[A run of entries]
========================================================================

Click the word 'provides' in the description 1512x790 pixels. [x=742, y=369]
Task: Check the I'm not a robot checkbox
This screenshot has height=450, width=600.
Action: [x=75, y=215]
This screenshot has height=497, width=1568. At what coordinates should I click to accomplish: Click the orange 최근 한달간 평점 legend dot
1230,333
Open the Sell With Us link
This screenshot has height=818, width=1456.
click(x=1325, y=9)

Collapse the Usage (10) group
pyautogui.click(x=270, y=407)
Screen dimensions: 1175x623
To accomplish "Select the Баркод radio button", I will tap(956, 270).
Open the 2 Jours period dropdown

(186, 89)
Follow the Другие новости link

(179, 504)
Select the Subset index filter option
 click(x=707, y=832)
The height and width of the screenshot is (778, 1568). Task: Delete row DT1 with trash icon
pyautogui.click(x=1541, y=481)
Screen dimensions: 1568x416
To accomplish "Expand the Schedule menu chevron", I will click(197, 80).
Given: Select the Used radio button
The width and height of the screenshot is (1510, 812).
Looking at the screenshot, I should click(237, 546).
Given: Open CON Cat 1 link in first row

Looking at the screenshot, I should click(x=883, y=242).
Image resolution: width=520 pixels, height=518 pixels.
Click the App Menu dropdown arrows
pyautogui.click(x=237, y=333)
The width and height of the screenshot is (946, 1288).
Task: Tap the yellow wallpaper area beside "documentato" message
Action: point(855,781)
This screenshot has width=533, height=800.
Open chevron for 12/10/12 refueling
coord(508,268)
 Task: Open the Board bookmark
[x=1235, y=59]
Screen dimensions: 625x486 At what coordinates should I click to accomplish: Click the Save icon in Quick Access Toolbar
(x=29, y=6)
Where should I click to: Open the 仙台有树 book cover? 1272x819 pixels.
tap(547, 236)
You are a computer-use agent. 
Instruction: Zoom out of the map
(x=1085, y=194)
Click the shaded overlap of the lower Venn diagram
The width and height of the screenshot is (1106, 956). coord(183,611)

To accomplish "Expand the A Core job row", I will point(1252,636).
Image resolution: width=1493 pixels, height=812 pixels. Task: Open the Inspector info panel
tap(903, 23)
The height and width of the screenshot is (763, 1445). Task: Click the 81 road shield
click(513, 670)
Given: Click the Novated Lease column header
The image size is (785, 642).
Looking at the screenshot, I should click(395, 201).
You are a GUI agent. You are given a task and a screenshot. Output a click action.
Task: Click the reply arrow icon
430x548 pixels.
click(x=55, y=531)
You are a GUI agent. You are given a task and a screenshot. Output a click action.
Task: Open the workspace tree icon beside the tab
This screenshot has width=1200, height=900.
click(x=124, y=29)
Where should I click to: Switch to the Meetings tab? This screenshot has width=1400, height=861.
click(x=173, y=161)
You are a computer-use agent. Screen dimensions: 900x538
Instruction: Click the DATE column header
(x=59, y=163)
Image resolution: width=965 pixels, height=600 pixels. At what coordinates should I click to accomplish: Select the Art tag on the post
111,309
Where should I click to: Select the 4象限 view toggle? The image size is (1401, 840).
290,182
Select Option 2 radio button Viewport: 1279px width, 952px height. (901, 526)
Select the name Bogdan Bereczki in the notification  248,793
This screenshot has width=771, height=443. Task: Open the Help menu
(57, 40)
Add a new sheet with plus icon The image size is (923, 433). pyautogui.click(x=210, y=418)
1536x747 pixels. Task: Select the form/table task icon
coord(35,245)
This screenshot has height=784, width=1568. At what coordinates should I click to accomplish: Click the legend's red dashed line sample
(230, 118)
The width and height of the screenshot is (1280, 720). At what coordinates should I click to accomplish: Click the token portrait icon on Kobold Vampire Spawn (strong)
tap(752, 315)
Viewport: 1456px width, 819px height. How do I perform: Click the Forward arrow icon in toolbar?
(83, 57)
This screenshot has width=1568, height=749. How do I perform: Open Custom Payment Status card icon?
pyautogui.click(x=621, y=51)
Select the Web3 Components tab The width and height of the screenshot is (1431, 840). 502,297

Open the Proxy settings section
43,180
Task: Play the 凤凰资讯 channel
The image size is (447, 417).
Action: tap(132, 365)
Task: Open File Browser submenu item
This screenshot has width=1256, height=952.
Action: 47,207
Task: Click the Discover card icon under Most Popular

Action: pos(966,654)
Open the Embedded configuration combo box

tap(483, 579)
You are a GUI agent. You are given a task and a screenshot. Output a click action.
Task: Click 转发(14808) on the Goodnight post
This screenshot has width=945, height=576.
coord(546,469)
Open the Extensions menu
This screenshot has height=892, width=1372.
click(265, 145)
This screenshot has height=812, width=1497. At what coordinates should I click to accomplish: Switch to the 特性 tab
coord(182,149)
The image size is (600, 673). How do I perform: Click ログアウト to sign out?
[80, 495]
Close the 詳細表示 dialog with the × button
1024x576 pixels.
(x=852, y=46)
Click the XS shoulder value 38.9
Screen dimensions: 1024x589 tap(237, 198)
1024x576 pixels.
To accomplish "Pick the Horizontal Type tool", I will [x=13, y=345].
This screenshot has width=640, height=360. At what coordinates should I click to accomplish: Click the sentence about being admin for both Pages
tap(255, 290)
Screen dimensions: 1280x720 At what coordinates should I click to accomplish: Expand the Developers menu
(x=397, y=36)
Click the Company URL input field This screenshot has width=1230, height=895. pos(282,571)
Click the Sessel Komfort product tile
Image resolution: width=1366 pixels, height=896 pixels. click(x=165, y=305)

========================================================================

TASK: Reproduce the entries word for word from the very first one down to and including the line containing "I will point(1252,636).".

OUTPUT FOR THIS EXERCISE:
Click the word 'provides' in the description 1512x790 pixels. [x=742, y=369]
Task: Check the I'm not a robot checkbox
This screenshot has height=450, width=600.
Action: [x=75, y=215]
This screenshot has height=497, width=1568. At what coordinates should I click to accomplish: Click the orange 최근 한달간 평점 legend dot
1230,333
Open the Sell With Us link
This screenshot has height=818, width=1456.
click(x=1325, y=9)

Collapse the Usage (10) group
pyautogui.click(x=270, y=407)
Screen dimensions: 1175x623
To accomplish "Select the Баркод radio button", I will tap(956, 270).
Open the 2 Jours period dropdown

(186, 89)
Follow the Другие новости link

(179, 504)
Select the Subset index filter option
 click(x=707, y=832)
The height and width of the screenshot is (778, 1568). Task: Delete row DT1 with trash icon
pyautogui.click(x=1541, y=481)
Screen dimensions: 1568x416
To accomplish "Expand the Schedule menu chevron", I will click(197, 80).
Given: Select the Used radio button
The width and height of the screenshot is (1510, 812).
Looking at the screenshot, I should click(237, 546).
Given: Open CON Cat 1 link in first row

Looking at the screenshot, I should click(x=883, y=242).
Image resolution: width=520 pixels, height=518 pixels.
Click the App Menu dropdown arrows
pyautogui.click(x=237, y=333)
The width and height of the screenshot is (946, 1288).
Task: Tap the yellow wallpaper area beside "documentato" message
Action: point(855,781)
This screenshot has width=533, height=800.
Open chevron for 12/10/12 refueling
coord(508,268)
 Task: Open the Board bookmark
[x=1235, y=59]
Screen dimensions: 625x486 At what coordinates should I click to accomplish: Click the Save icon in Quick Access Toolbar
(x=29, y=6)
Where should I click to: Open the 仙台有树 book cover? 1272x819 pixels.
tap(547, 236)
You are a computer-use agent. 
Instruction: Zoom out of the map
(x=1085, y=194)
Click the shaded overlap of the lower Venn diagram
The width and height of the screenshot is (1106, 956). coord(183,611)

To accomplish "Expand the A Core job row", I will point(1252,636).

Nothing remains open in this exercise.